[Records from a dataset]
■ ■ ■ ■ ■
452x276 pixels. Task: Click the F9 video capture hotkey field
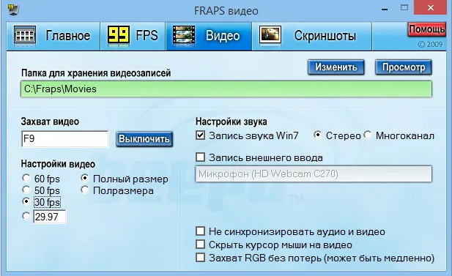(65, 139)
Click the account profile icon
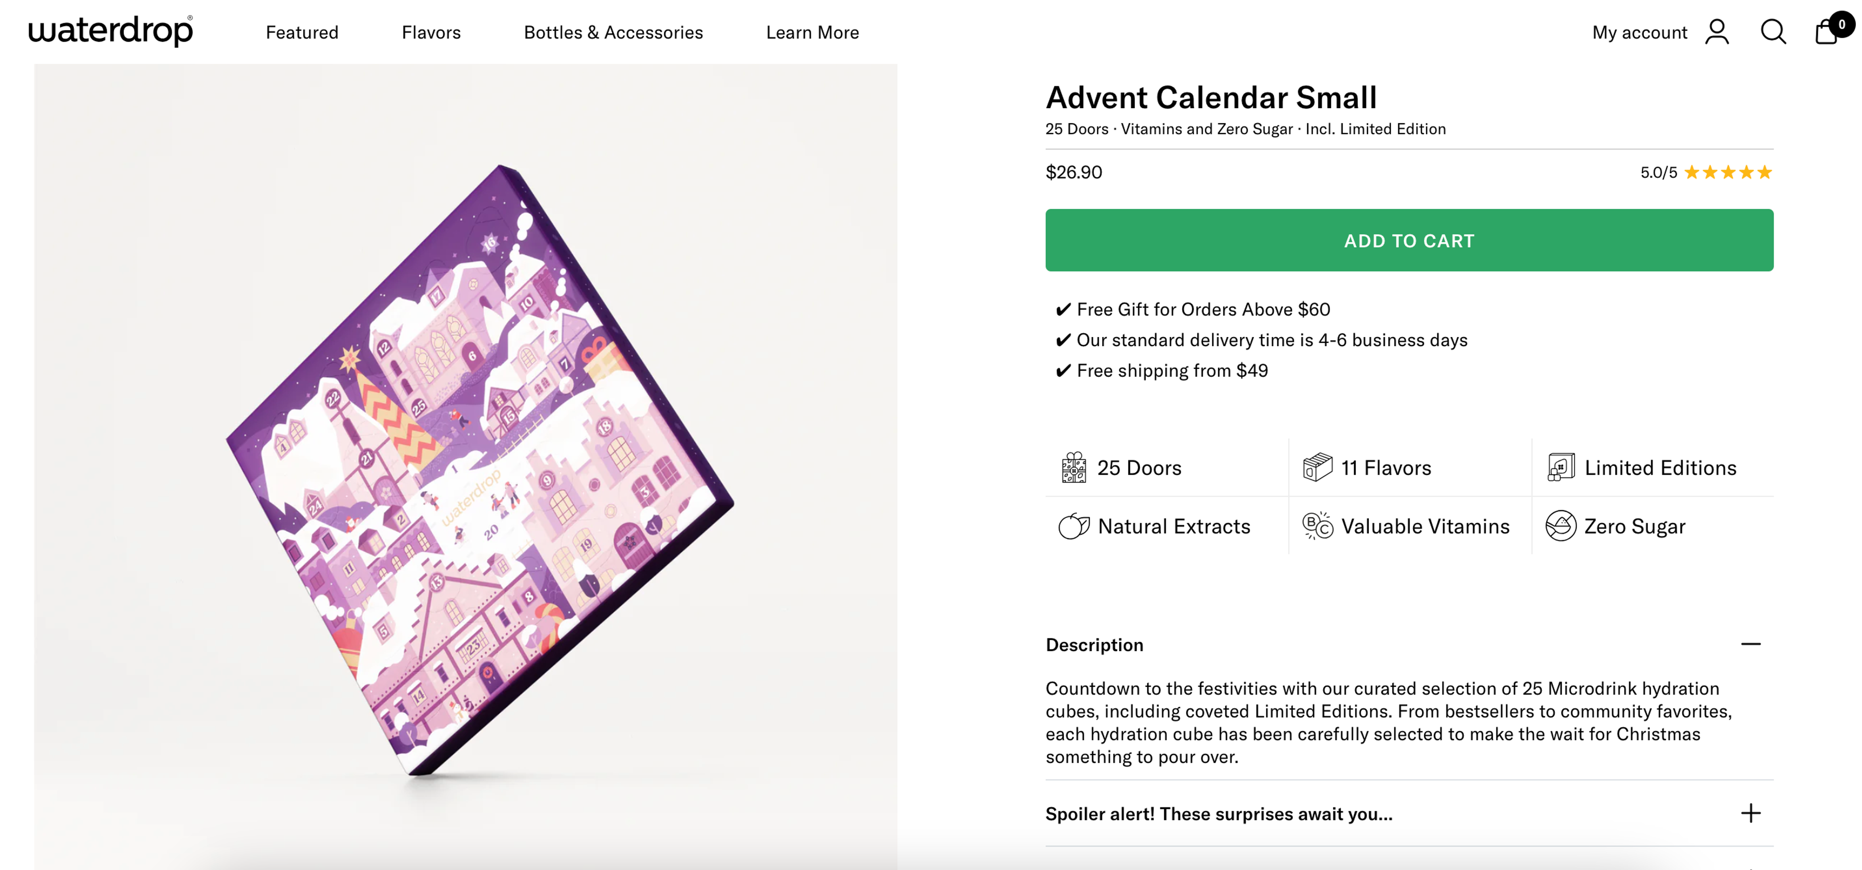Screen dimensions: 1862x870 click(x=1717, y=31)
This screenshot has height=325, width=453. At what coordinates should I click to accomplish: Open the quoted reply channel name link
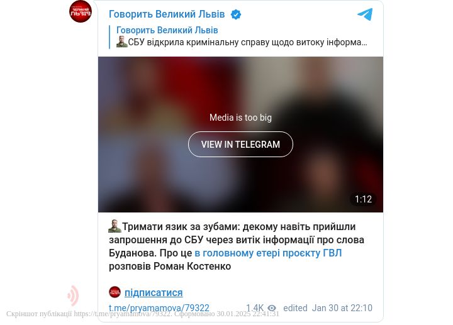[x=167, y=30]
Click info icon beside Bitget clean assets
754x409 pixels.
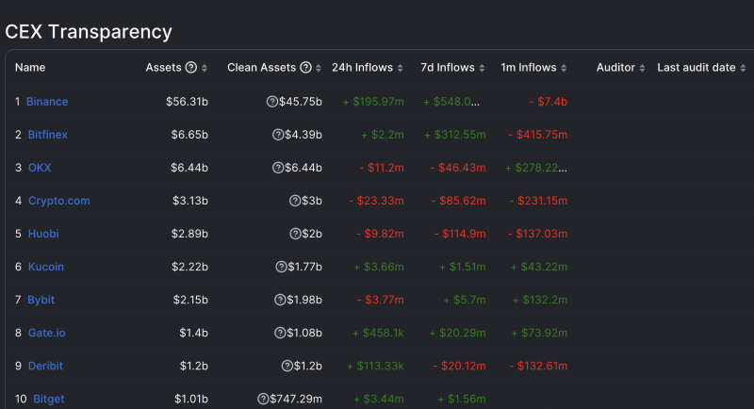click(263, 399)
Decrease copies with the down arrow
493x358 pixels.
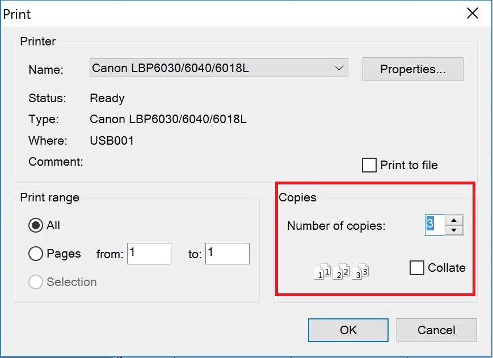click(x=454, y=230)
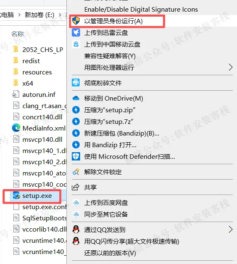Viewport: 237px width, 264px height.
Task: Click the China Mobile cloud disk icon
Action: tap(76, 44)
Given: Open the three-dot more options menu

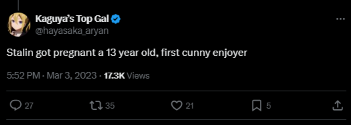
■ ■ ■ ■ ■
TASK GOAL: Each entry above should be restated word for word, though no picture may appear in the copy.

ANSWER TO THE PROBLEM:
452x276 pixels. Task: Click the F9 video capture hotkey field
(65, 139)
Click the account profile icon
Screen dimensions: 1862x870 click(x=1717, y=31)
This screenshot has height=325, width=453. At what coordinates should I click to accomplish: Open the quoted reply channel name link
[x=167, y=30]
Click info icon beside Bitget clean assets
754x409 pixels.
click(263, 399)
Decrease copies with the down arrow
493x358 pixels.
click(x=454, y=230)
Viewport: 237px width, 264px height.
Task: Click the China Mobile cloud disk icon
Action: tap(76, 44)
Given: Open the three-dot more options menu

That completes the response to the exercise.